Sunday, April 19, 2009

Another reason not to use the Argument from Antiquity

The Argument from Antiquity is a logical fallacy that is used very commonly in support of various types of alternative medicine. The fact that a particular treatment has been used for hundreds or thousands of years says nothing about the efficacy or safety of that treatment. Treatments used before scientific understanding of biology and medicine were invented by trial and error at best and were often based on profound ignorance or misunderstanding of the processes involved. At the time they were invented, all medicine veterinary or human, was in the same category. Some of the treatments used for many years were dangerous and harmful (bleeding, treatment with toxic heavy metals, etc.). Some treatments are "safe" and cause no toxicity or side effects because they have no effect at all. Some of these treatments may have survived for exactly this reason-they were safer than some treatments simply because they had no effect other than a placebo effect.
A recent paper provides another reason to be skeptical of traditional treatments. In this paper, the authors have developed a mathematical model to show how medical treatments can spread in populations. They included variables for the efficacy of the treatment, conversion and abandonment rates for the treatment, death rate due to the disease, and other variables. When they ran the calculations, they found that ineffective treatments were often more culturally fit than effective treatments.
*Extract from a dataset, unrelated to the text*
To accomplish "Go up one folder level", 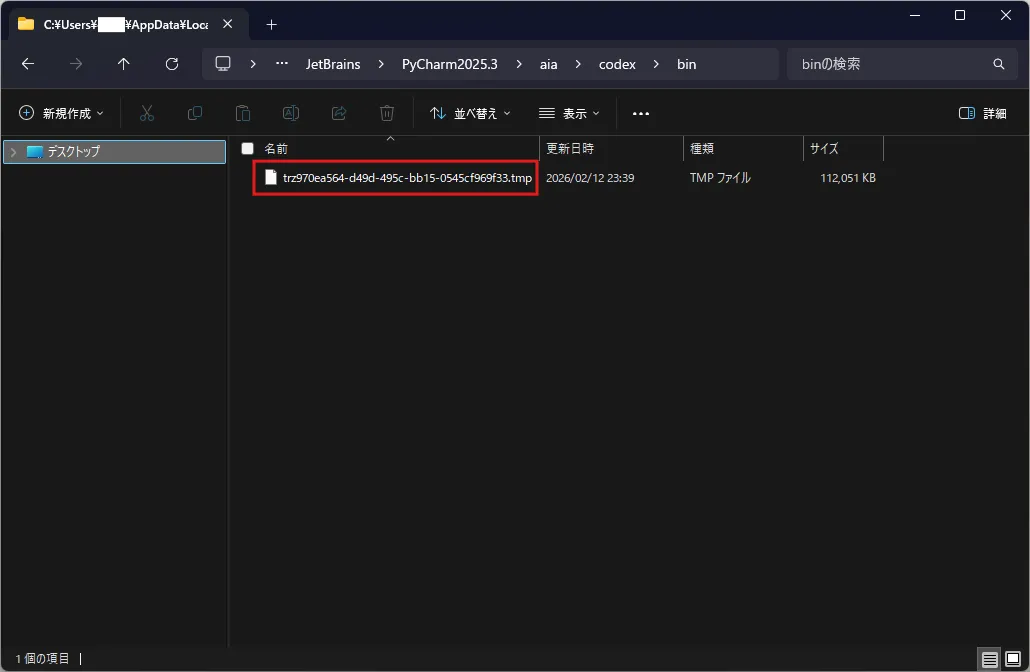I will [x=123, y=64].
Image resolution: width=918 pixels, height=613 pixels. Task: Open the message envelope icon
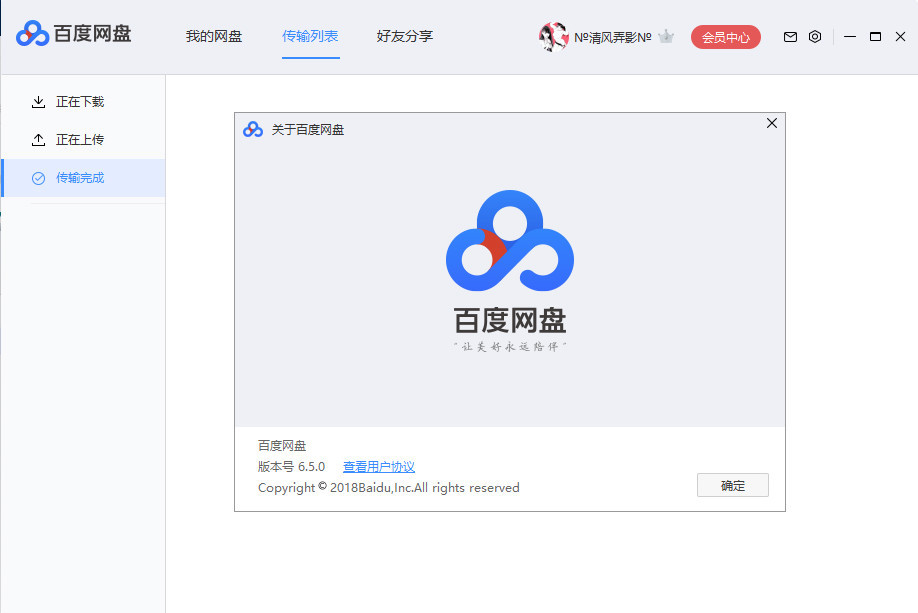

The main reason for this is that an ineffective treatment is often demonstrated more frequently than an effective treatment. This results in a larger number of people adopting the treatment, even if many of them later abandon it. In many cases the recruitment rate was much greater for ineffective treatments and the ineffective treatments had a greater cultural fitness than effective treatments.
This model is very interesting in that it shows how ineffective treatments can develop and persist in a population often better than effective treatments do. This is not earthshaking news to skeptics, and the model does not take into account other factors such as tradition or religious ideas that can also help ineffective treatments to survive. Herbal medicines are one of the most plausible traditional medical treatments, and some traditional herbs have been developed into modern medicines (aspirin is a good example). This model shows why even plausible treatments such as traditional herbs need to be evaluated scientifically before being accepted as an effective treatment. People are likely to favor ineffective treatments. The authors were able to apply their model to both human and veterinary treatments, and even self treatment by non-human primates.